• YOUR INSTRUCTIONS:
Can you switch each "Instruction" in the data below to "Goal", and return all of the data with nothing else altered?
╭─ DATA RECORDS
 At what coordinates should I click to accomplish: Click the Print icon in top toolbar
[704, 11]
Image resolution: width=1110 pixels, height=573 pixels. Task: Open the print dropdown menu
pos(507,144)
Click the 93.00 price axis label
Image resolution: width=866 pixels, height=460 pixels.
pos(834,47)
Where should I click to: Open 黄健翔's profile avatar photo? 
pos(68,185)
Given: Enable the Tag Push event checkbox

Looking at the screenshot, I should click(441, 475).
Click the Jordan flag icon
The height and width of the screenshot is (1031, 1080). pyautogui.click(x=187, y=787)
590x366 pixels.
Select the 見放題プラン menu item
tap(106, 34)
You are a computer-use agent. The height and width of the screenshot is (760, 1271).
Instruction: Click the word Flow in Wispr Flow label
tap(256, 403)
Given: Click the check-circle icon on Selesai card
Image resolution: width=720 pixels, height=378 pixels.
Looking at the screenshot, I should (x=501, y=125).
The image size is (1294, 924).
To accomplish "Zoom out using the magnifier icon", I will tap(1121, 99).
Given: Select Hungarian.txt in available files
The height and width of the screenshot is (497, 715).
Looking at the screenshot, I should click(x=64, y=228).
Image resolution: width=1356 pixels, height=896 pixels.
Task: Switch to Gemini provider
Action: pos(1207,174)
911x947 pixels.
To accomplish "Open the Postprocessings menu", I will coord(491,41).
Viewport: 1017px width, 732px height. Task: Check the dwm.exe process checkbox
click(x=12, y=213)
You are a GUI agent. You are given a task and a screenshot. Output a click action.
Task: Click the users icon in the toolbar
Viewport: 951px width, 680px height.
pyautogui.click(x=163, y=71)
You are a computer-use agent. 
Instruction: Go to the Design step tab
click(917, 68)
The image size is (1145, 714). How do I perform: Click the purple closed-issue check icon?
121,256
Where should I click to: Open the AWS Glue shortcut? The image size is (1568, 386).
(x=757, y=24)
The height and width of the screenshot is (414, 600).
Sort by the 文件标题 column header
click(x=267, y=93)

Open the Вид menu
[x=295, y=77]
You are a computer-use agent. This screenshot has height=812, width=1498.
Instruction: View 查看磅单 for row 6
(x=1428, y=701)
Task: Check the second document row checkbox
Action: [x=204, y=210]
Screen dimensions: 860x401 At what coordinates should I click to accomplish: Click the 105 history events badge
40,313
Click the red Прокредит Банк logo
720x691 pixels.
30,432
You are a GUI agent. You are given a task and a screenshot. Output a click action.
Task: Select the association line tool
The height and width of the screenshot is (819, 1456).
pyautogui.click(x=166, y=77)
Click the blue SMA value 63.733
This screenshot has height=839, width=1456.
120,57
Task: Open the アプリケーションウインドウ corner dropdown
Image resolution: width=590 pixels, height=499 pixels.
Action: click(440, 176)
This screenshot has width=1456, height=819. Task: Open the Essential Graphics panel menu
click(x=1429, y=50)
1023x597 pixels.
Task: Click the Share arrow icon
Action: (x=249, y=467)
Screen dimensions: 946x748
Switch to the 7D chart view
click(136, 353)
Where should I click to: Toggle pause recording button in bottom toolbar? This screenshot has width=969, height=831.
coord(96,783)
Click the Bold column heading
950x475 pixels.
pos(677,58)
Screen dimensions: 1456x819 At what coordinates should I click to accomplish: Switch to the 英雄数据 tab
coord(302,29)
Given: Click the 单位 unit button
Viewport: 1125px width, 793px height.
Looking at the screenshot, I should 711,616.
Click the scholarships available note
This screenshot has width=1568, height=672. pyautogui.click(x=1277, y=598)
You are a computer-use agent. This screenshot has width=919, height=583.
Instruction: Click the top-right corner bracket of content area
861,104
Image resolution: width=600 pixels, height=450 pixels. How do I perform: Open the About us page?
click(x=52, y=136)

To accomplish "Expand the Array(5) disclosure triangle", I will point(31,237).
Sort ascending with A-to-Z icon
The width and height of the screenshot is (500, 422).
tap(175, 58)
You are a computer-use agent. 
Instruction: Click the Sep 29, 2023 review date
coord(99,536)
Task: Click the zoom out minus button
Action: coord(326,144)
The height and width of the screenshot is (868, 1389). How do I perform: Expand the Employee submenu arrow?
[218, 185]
╰─
• PROBLEM SOLUTION:
 At what coordinates should I click to accomplish: Click the Print icon in top toolbar
[704, 11]
Image resolution: width=1110 pixels, height=573 pixels. Task: Open the print dropdown menu
pos(507,144)
Click the 93.00 price axis label
Image resolution: width=866 pixels, height=460 pixels.
pos(834,47)
Where should I click to: Open 黄健翔's profile avatar photo? 
pos(68,185)
Given: Enable the Tag Push event checkbox

Looking at the screenshot, I should click(441, 475).
Click the Jordan flag icon
The height and width of the screenshot is (1031, 1080). pyautogui.click(x=187, y=787)
590x366 pixels.
Select the 見放題プラン menu item
tap(106, 34)
You are a computer-use agent. The height and width of the screenshot is (760, 1271).
Goal: Click the word Flow in Wispr Flow label
tap(256, 403)
Given: Click the check-circle icon on Selesai card
Image resolution: width=720 pixels, height=378 pixels.
Looking at the screenshot, I should (x=501, y=125).
The image size is (1294, 924).
To accomplish "Zoom out using the magnifier icon", I will tap(1121, 99).
Given: Select Hungarian.txt in available files
The height and width of the screenshot is (497, 715).
Looking at the screenshot, I should click(x=64, y=228).
Image resolution: width=1356 pixels, height=896 pixels.
Task: Switch to Gemini provider
Action: pos(1207,174)
911x947 pixels.
To accomplish "Open the Postprocessings menu", I will coord(491,41).
Viewport: 1017px width, 732px height. Task: Check the dwm.exe process checkbox
click(x=12, y=213)
You are a GUI agent. You are given a task and a screenshot. Output a click action.
Task: Click the users icon in the toolbar
Viewport: 951px width, 680px height.
pyautogui.click(x=163, y=71)
You are a computer-use agent. 
Goal: Go to the Design step tab
click(917, 68)
The image size is (1145, 714). How do I perform: Click the purple closed-issue check icon?
121,256
Where should I click to: Open the AWS Glue shortcut? The image size is (1568, 386).
(x=757, y=24)
The height and width of the screenshot is (414, 600).
Sort by the 文件标题 column header
click(x=267, y=93)

Open the Вид menu
[x=295, y=77]
You are a computer-use agent. This screenshot has height=812, width=1498.
Goal: View 查看磅单 for row 6
(x=1428, y=701)
Task: Check the second document row checkbox
Action: [x=204, y=210]
Screen dimensions: 860x401 At what coordinates should I click to accomplish: Click the 105 history events badge
40,313
Click the red Прокредит Банк logo
720x691 pixels.
30,432
You are a GUI agent. You are given a task and a screenshot. Output a click action.
Task: Select the association line tool
The height and width of the screenshot is (819, 1456).
pyautogui.click(x=166, y=77)
Click the blue SMA value 63.733
This screenshot has height=839, width=1456.
120,57
Task: Open the アプリケーションウインドウ corner dropdown
Image resolution: width=590 pixels, height=499 pixels.
Action: click(440, 176)
This screenshot has width=1456, height=819. Task: Open the Essential Graphics panel menu
click(x=1429, y=50)
1023x597 pixels.
Task: Click the Share arrow icon
Action: (x=249, y=467)
Screen dimensions: 946x748
Switch to the 7D chart view
click(136, 353)
Where should I click to: Toggle pause recording button in bottom toolbar? This screenshot has width=969, height=831.
coord(96,783)
Click the Bold column heading
950x475 pixels.
pos(677,58)
Screen dimensions: 1456x819 At what coordinates should I click to accomplish: Switch to the 英雄数据 tab
coord(302,29)
Given: Click the 单位 unit button
Viewport: 1125px width, 793px height.
Looking at the screenshot, I should 711,616.
Click the scholarships available note
This screenshot has width=1568, height=672. pyautogui.click(x=1277, y=598)
You are a computer-use agent. This screenshot has width=919, height=583.
Goal: Click the top-right corner bracket of content area
861,104
Image resolution: width=600 pixels, height=450 pixels. How do I perform: Open the About us page?
click(x=52, y=136)

To accomplish "Expand the Array(5) disclosure triangle", I will point(31,237).
Sort ascending with A-to-Z icon
The width and height of the screenshot is (500, 422).
tap(175, 58)
You are a computer-use agent. 
Goal: Click the Sep 29, 2023 review date
coord(99,536)
Task: Click the zoom out minus button
Action: coord(326,144)
The height and width of the screenshot is (868, 1389). How do I perform: Expand the Employee submenu arrow?
[218, 185]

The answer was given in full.